In another study comparing these two treatment methods, there was no difference between the two groups with respect to the length of hospital stay, although VATS treatment was expected to be shorter.14 Except for cost, there were no significant differences in any secondary result parameters between groups. In this study, failure rates were similar between the two groups.
In the present study, VATS had advantages with respect to the duration of thoracic tube drainage, duration of symptoms after the procedure, and the length of hospital stay (P=0.0001). Fibrinolytic treatment had cost advantages (P=0.0001) (Table 4). The success rate in those undergoing fibrinolytic treatment was 70.37% and the failure rate was 29.62%; these were 77.77% and 22.22% for VATS, respectively. There was no significant difference between the two groups in success and failure rates (P=0.533).
The failure rates for both groups in this study were higher than that of other series (fibrinolytics 5–16%, VATS 0–20%).9,19,20 This result may be due to the fact that 76.3% of patients did not receive any treatment, and in contrast to other studies9,15,19,20 most of the cases (57.4%) were in stage III.

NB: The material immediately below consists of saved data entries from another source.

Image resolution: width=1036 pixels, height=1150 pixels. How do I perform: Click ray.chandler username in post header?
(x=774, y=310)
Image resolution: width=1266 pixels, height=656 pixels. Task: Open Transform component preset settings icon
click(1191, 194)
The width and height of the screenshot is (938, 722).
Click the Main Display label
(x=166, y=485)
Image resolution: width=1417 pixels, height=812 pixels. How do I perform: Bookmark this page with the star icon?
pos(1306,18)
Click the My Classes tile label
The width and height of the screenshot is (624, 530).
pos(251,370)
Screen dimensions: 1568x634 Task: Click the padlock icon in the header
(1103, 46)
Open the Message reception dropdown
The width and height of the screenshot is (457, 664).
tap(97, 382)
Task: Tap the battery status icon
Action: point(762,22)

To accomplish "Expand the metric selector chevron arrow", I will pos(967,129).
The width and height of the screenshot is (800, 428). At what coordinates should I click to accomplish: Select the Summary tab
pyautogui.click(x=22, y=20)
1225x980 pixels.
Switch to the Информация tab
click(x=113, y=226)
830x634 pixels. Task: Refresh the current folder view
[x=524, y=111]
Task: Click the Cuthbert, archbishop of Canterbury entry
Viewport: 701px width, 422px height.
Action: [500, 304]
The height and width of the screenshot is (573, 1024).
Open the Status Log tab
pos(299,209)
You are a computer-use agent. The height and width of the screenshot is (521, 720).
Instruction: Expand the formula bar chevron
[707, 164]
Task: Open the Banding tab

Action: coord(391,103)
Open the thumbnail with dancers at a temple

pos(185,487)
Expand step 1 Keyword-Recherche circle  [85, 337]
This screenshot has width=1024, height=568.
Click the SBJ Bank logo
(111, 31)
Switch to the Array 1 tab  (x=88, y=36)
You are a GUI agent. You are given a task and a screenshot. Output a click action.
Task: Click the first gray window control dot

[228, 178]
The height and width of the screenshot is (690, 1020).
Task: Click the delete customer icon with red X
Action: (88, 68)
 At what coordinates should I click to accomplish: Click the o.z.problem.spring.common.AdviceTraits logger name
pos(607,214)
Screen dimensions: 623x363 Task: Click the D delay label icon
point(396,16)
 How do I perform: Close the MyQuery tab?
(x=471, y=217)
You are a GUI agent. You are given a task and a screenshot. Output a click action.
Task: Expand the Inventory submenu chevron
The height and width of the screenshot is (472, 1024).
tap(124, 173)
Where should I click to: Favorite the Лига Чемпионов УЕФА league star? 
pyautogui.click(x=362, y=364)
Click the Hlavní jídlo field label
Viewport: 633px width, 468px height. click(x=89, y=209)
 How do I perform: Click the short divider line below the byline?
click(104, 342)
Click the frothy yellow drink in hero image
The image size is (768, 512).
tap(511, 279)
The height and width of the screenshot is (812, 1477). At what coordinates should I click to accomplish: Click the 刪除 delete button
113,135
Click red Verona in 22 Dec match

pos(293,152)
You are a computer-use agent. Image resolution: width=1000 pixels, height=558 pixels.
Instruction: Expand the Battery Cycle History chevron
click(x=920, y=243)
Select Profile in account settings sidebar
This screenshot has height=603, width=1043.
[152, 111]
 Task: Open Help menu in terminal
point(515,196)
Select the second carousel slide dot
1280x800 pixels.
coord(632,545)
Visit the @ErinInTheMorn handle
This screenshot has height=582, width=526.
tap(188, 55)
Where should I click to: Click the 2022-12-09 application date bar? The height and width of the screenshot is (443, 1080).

In conclusion, pleural fluid should be drained early and effectively before it becomes organized and before it changes into a hard pleural layer that is hard to manage. Drainage should be rendered faster by thoracoscopic or enzymatic debridement if needed. The similar success rates of thoracoscopic drainage and enzymatic debridement, and the lower cost of enzymatic drainage, means that intrapleural streptokinase treatment is an effective and safe method for reducing the need for surgery in complicated empyema.